Chlamydosaurus kingii

Photo: Frilled lizard
Weights and measures
Length from 16 to 26 cm
Tail lenght 44 cm
Animal description
The Frilled Lizard (Chlamydosaurus kingii), also known as the Frilled Dragon, is a unique and fascinating reptile native to the tropical and warm temperate forests and savanna woodlands of northern Australia and southern New Guinea. This species is most renowned for its remarkable defensive behavior, featuring a large, colorful frill around its neck, which it can display when threatened. The frilled lizard is not just an intriguing creature because of its appearance; it also has captivating behaviors and adaptations that allow it to thrive in its natural habitat.
Physical Description

The Frilled Lizard is a relatively large member of the agamid family, with adults reaching lengths of up to 85 to 90 centimeters (about 33 to 35 inches), although a significant portion of this length is accounted for by its elongated tail. The body is slender and agile, adapted for quick movement and climbing. Its coloration varies from brown to gray and can change depending on the lizard's surroundings, a camouflage tactic that helps it blend into the bark of trees and the forest floor.

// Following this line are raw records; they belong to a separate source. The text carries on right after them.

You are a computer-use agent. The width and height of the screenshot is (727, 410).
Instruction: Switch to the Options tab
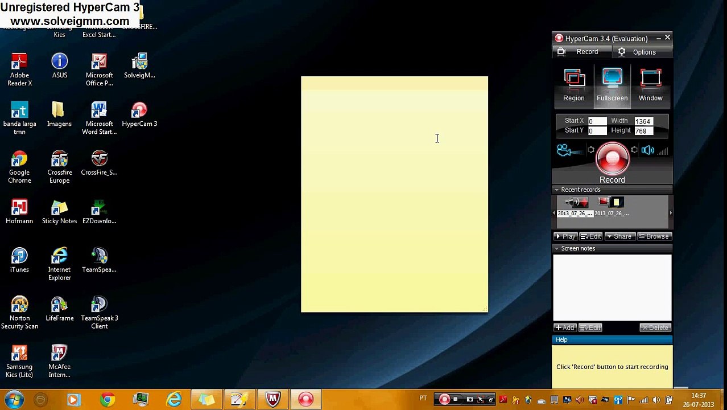tap(643, 52)
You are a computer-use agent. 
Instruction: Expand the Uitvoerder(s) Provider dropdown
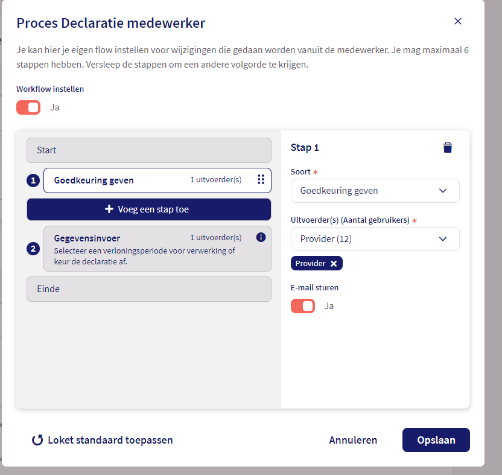click(x=375, y=239)
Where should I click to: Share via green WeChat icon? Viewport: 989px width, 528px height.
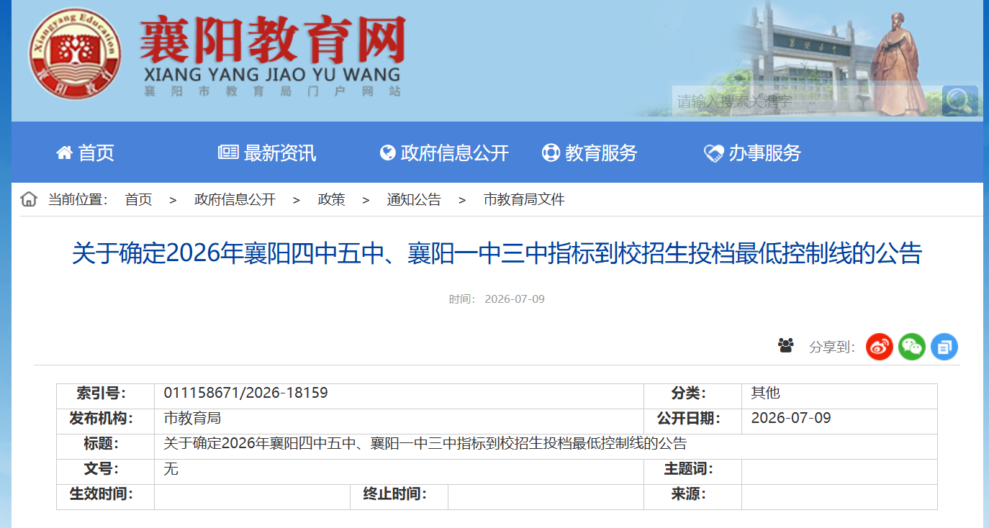click(912, 347)
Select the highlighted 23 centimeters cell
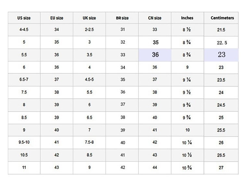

The most distinctive feature of the Frilled Lizard is, without a doubt, its frill. This frill is made up of long, soft spines of skin that can be erected to form a large, circular display around the lizard's head. The frill is usually folded back against the body and neck but, when extended, it can be as wide as the lizard is long. The frill is brightly colored, with hues of yellow, orange, red, and sometimes even purple, making it a striking visual display. This vivid display is supported by a set of long, flexible cartilage spines, which are connected to the jaw muscles.
Behavior and Diet

The Frilled Lizard is primarily arboreal, spending most of its time in the trees. It is an adept climber, using its sharp claws to grip onto bark and branches. When threatened, it will usually flee by running on its hind legs to find refuge in a tree, its frill flared open as it runs, which serves to intimidate potential predators. This bipedal sprint, combined with the frill's visual display, makes the lizard appear larger and more formidable than it actually is.

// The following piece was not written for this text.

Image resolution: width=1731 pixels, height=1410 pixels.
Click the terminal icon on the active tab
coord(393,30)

Despite its fearsome appearance when threatened, the Frilled Lizard is predominantly an insectivore, feeding on ants, spiders, termites, and small invertebrates. It may also consume small mammals and reptiles when the opportunity arises. Its hunting strategy involves waiting patiently for prey to come close before striking with rapid speed.

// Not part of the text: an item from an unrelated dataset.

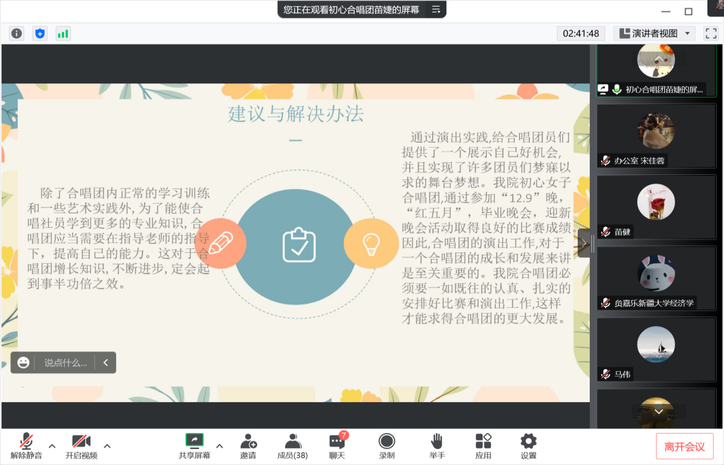Open the menu icon on the screen-sharing banner

[436, 9]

The breeding season for Frilled Lizards typically occurs during the early wet season. Males display their frills and engage in aggressive behaviors as a show of dominance to attract females and deter rivals. After mating, the female will lay a clutch of 8 to 23 eggs in a nest dug into the soil. The eggs incubate for two to three months, with the temperature of the nest determining the sex of the offspring, a phenomenon known as temperature-dependent sex determination.
Conservation Status

Currently, the Frilled Lizard is not considered to be at immediate risk of extinction and is classified as "Least Concern" by the International Union for Conservation of Nature (IUCN). However, habitat destruction and the introduction of invasive species pose ongoing threats to their populations. Conservation efforts are focused on habitat preservation and the control of invasive species to ensure that these iconic reptiles continue to thrive in their natural environments.

In conclusion, the Frilled Lizard is a captivating and distinctive reptile, admired not only for its unique appearance and behaviors but also for its adaptability to the diverse ecosystems of northern Australia and southern New Guinea. Its existence adds to the rich biodiversity of the region and highlights the importance of conservation efforts to preserve such unique species and their habitats.